◆ WHAT THE TASK REQUIRES ◆
Set down each of the records below exactly as it reads. No pictures go into the copy.

◆ MATERIAL FOR THIS EXERCISE ◆
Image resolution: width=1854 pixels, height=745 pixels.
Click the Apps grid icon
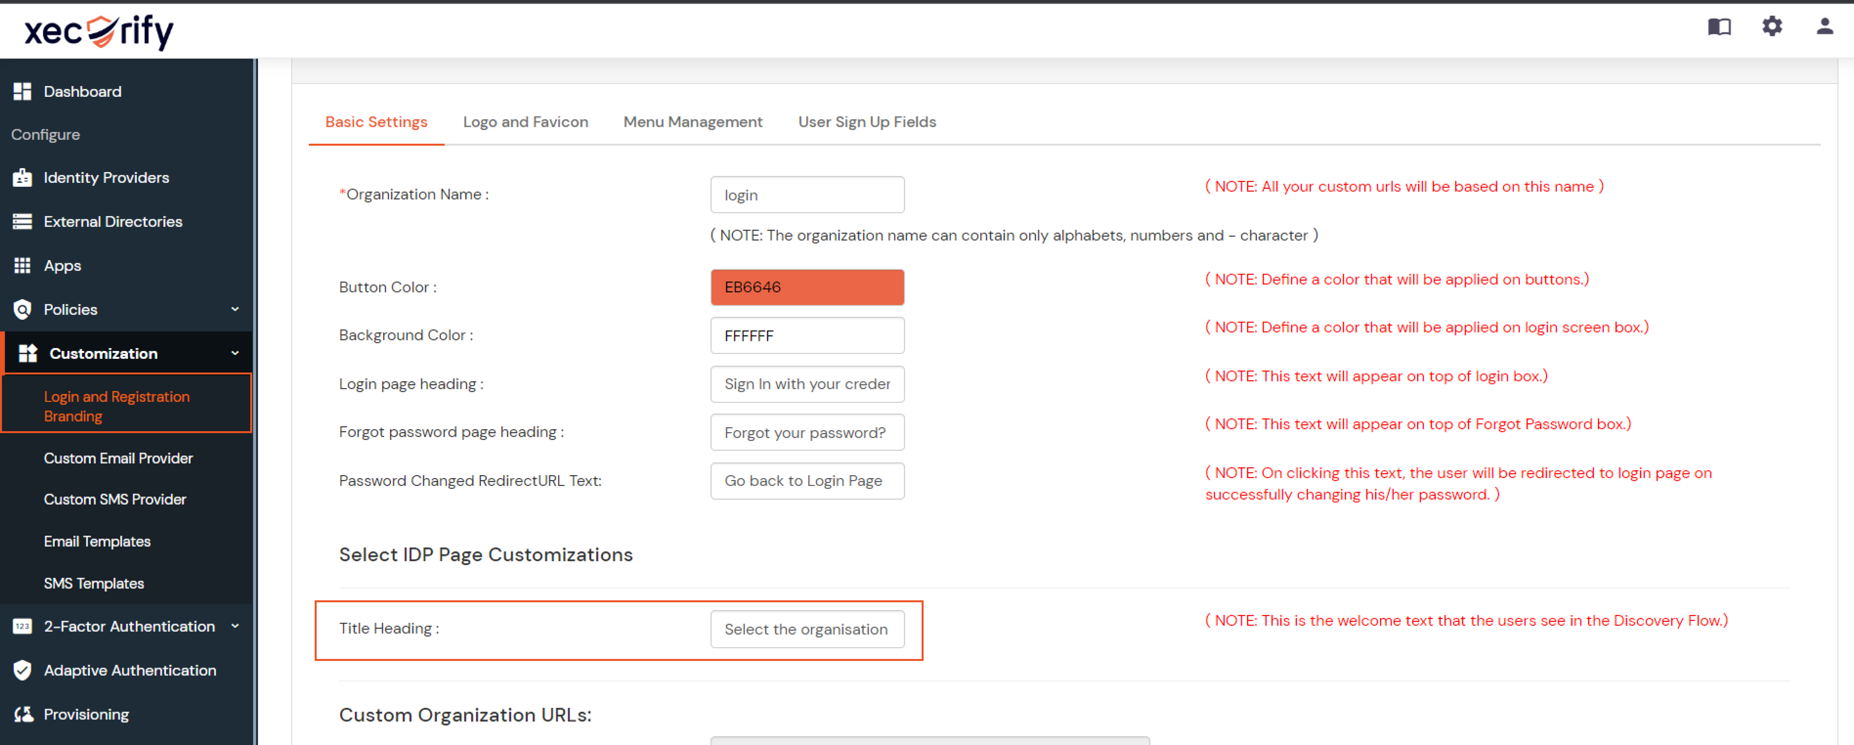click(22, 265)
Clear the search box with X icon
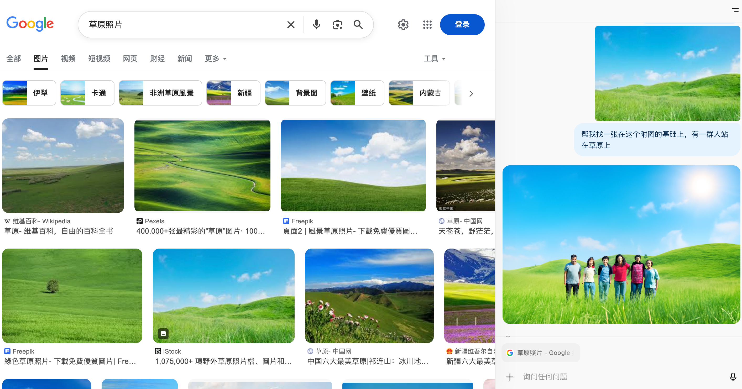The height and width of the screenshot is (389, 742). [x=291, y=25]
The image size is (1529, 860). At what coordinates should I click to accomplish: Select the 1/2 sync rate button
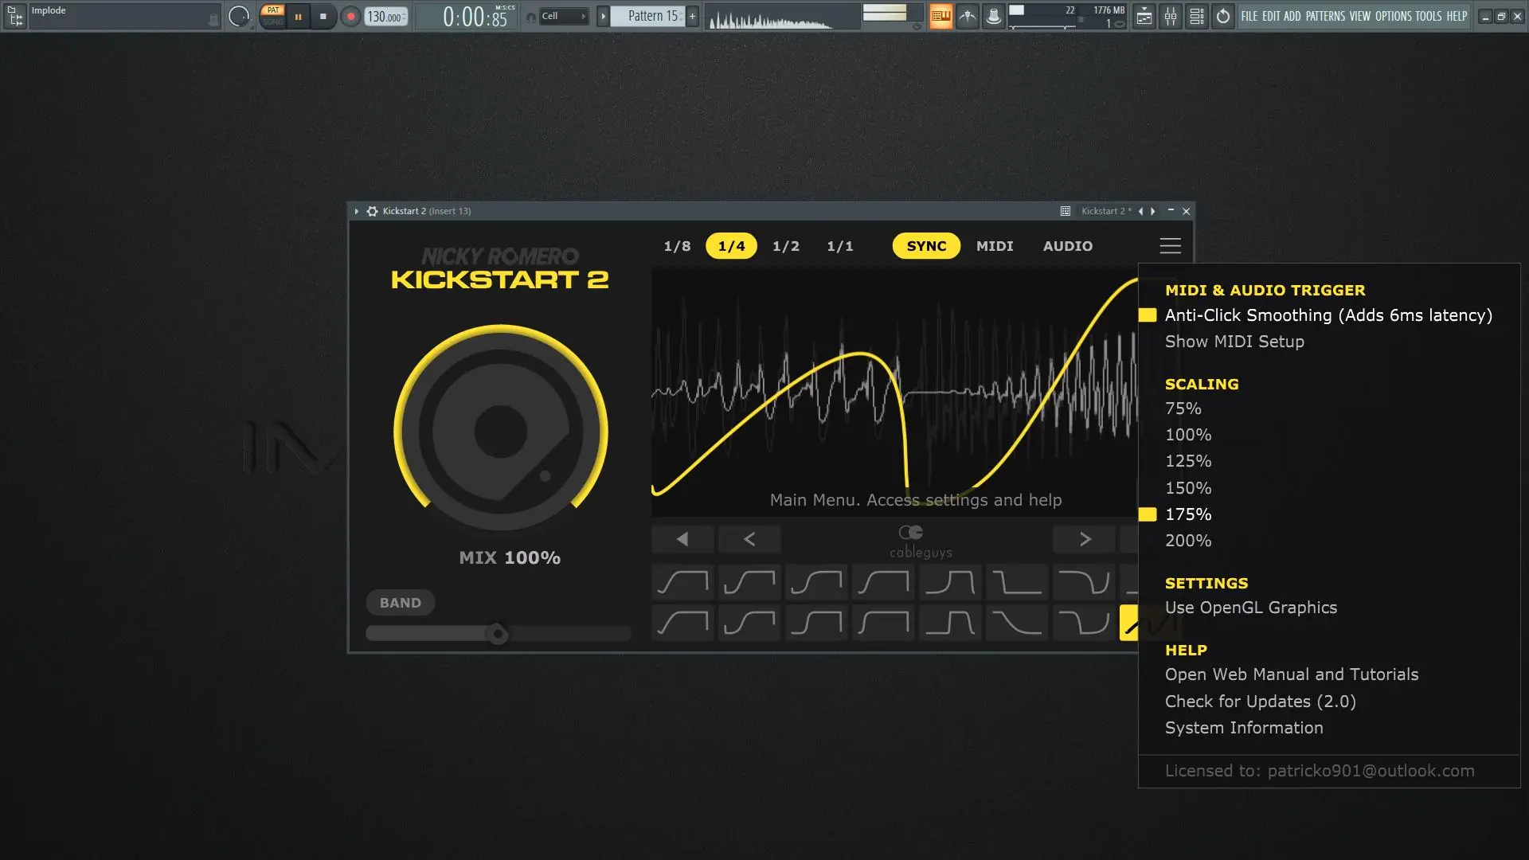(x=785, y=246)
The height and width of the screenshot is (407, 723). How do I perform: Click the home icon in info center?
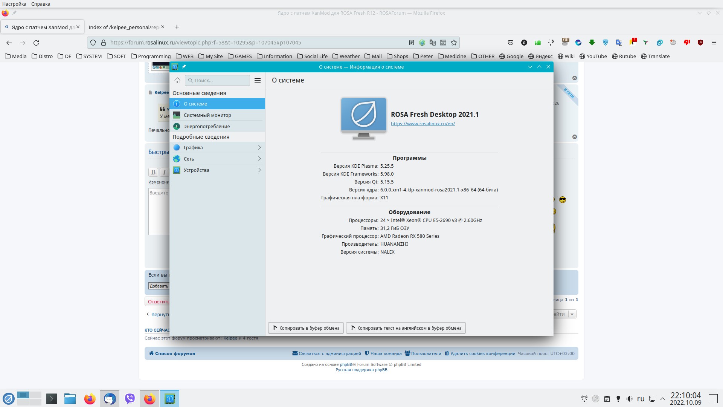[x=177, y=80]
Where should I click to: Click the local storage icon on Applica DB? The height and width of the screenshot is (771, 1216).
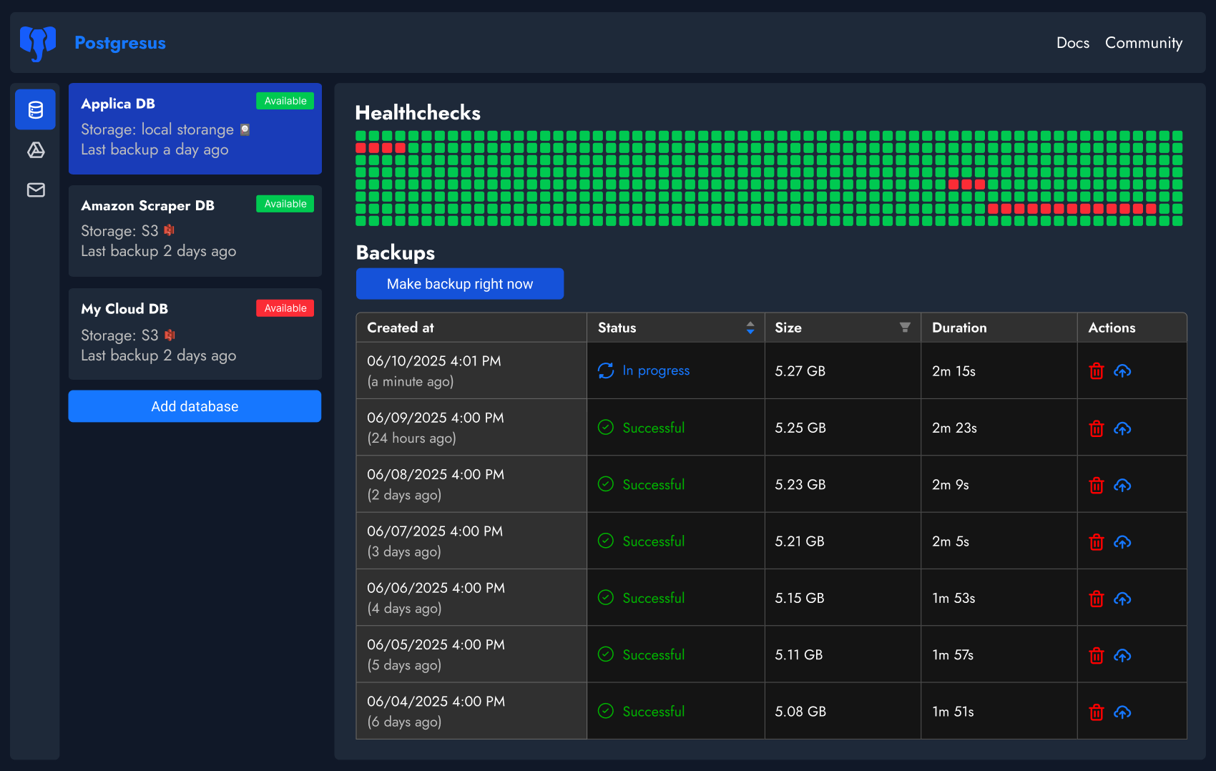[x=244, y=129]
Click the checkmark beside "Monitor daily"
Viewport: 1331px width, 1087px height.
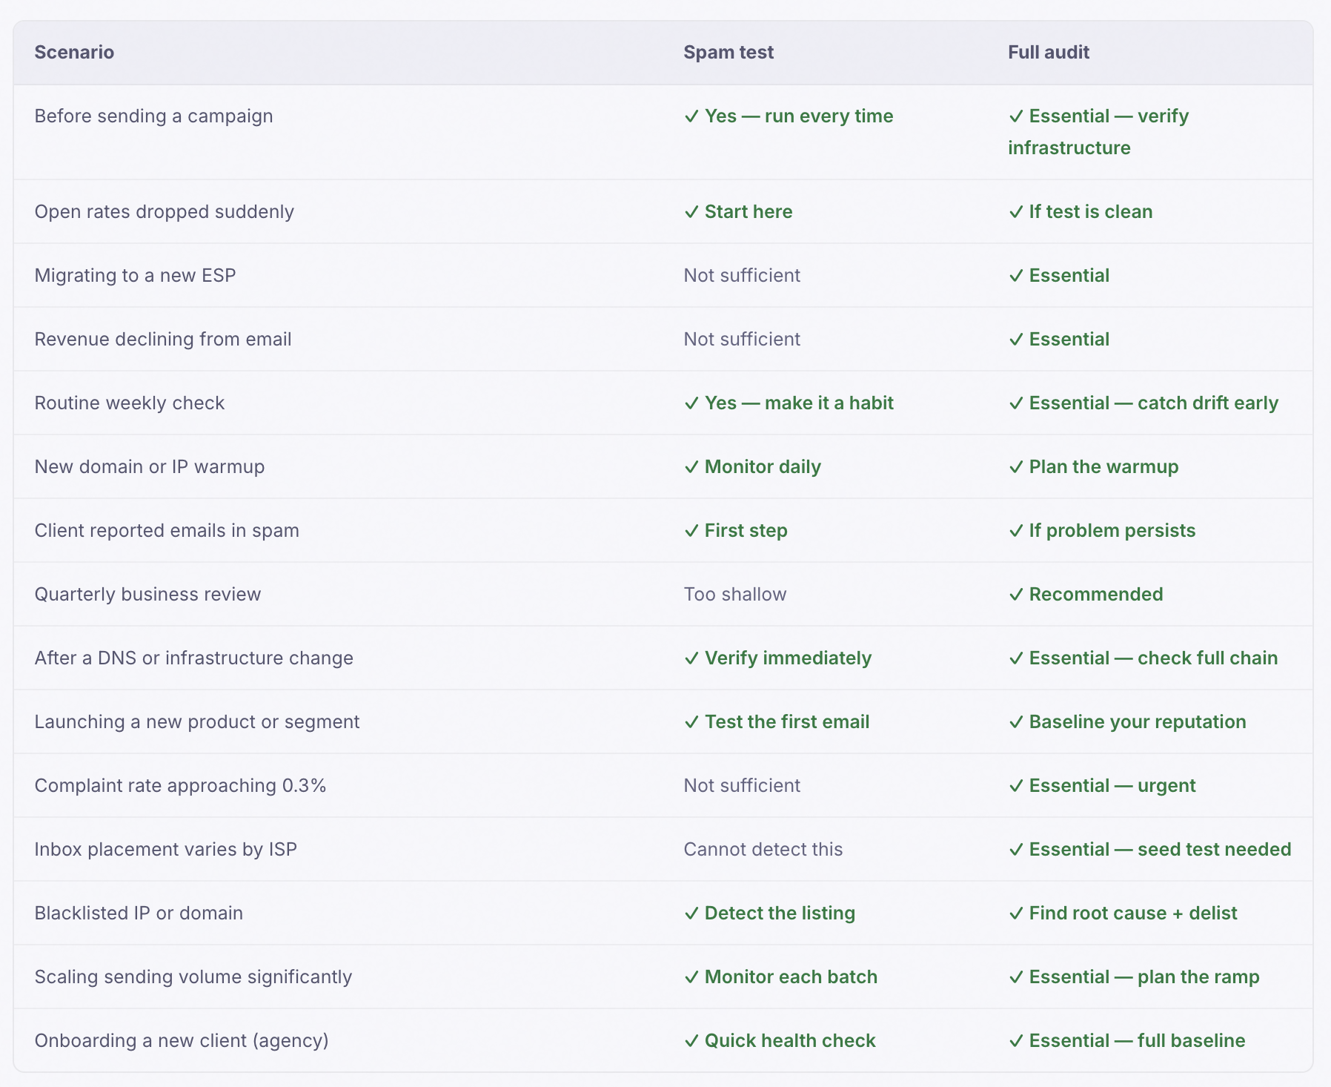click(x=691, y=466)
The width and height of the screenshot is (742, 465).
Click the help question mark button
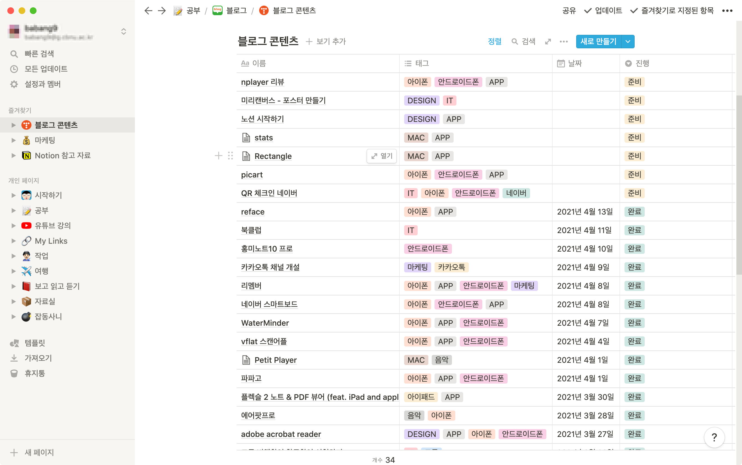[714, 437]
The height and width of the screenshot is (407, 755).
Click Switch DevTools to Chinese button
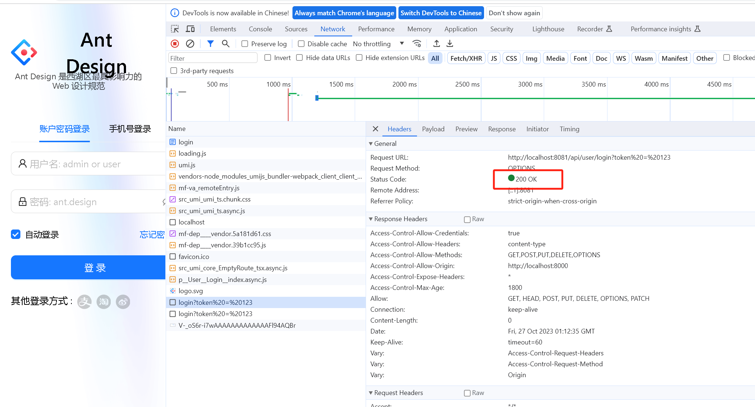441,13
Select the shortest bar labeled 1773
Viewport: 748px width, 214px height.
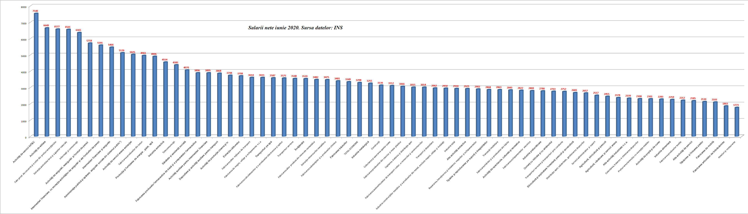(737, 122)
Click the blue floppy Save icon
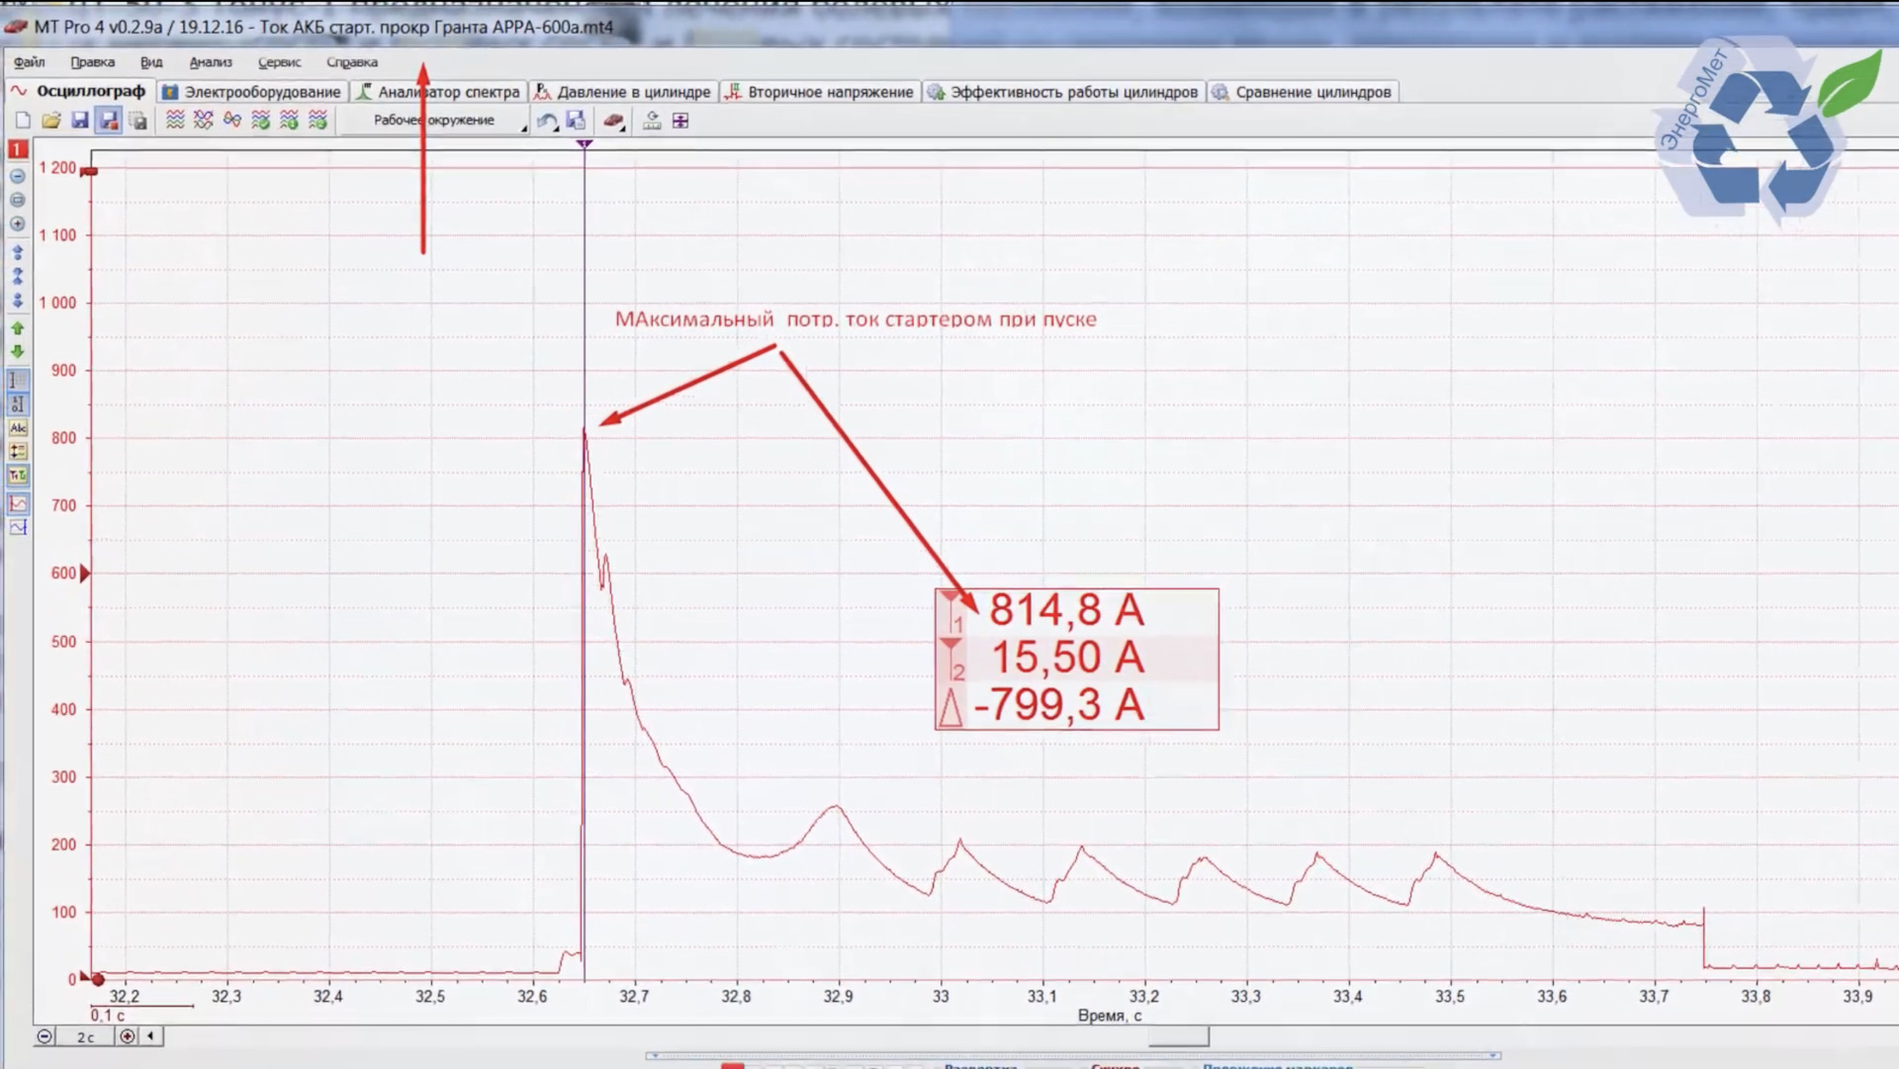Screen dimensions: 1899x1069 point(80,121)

◆ EXERCISE SOLUTION ◆
Image resolution: width=1854 pixels, height=745 pixels.
Click the Apps grid icon
click(22, 265)
Clear the search box with X icon
The height and width of the screenshot is (389, 742). [x=291, y=25]
The image size is (1529, 860). At what coordinates should I click to accomplish: Select the 1/2 sync rate button
(x=785, y=246)
The height and width of the screenshot is (407, 723). How do I perform: Click the home icon in info center?
[x=177, y=80]
Where should I click to: Click the local storage icon on Applica DB? The height and width of the screenshot is (771, 1216).
[x=244, y=129]
Click the checkmark beside "Monitor daily"
Viewport: 1331px width, 1087px height.
click(x=691, y=466)
The width and height of the screenshot is (742, 465).
Click the help question mark button
[714, 437]
The height and width of the screenshot is (407, 755).
Click Switch DevTools to Chinese button
441,13
Select the shortest bar labeled 1773
Viewport: 748px width, 214px height.
(737, 122)
Click the blue floppy Save icon
Screen dimensions: 1899x1069 point(80,121)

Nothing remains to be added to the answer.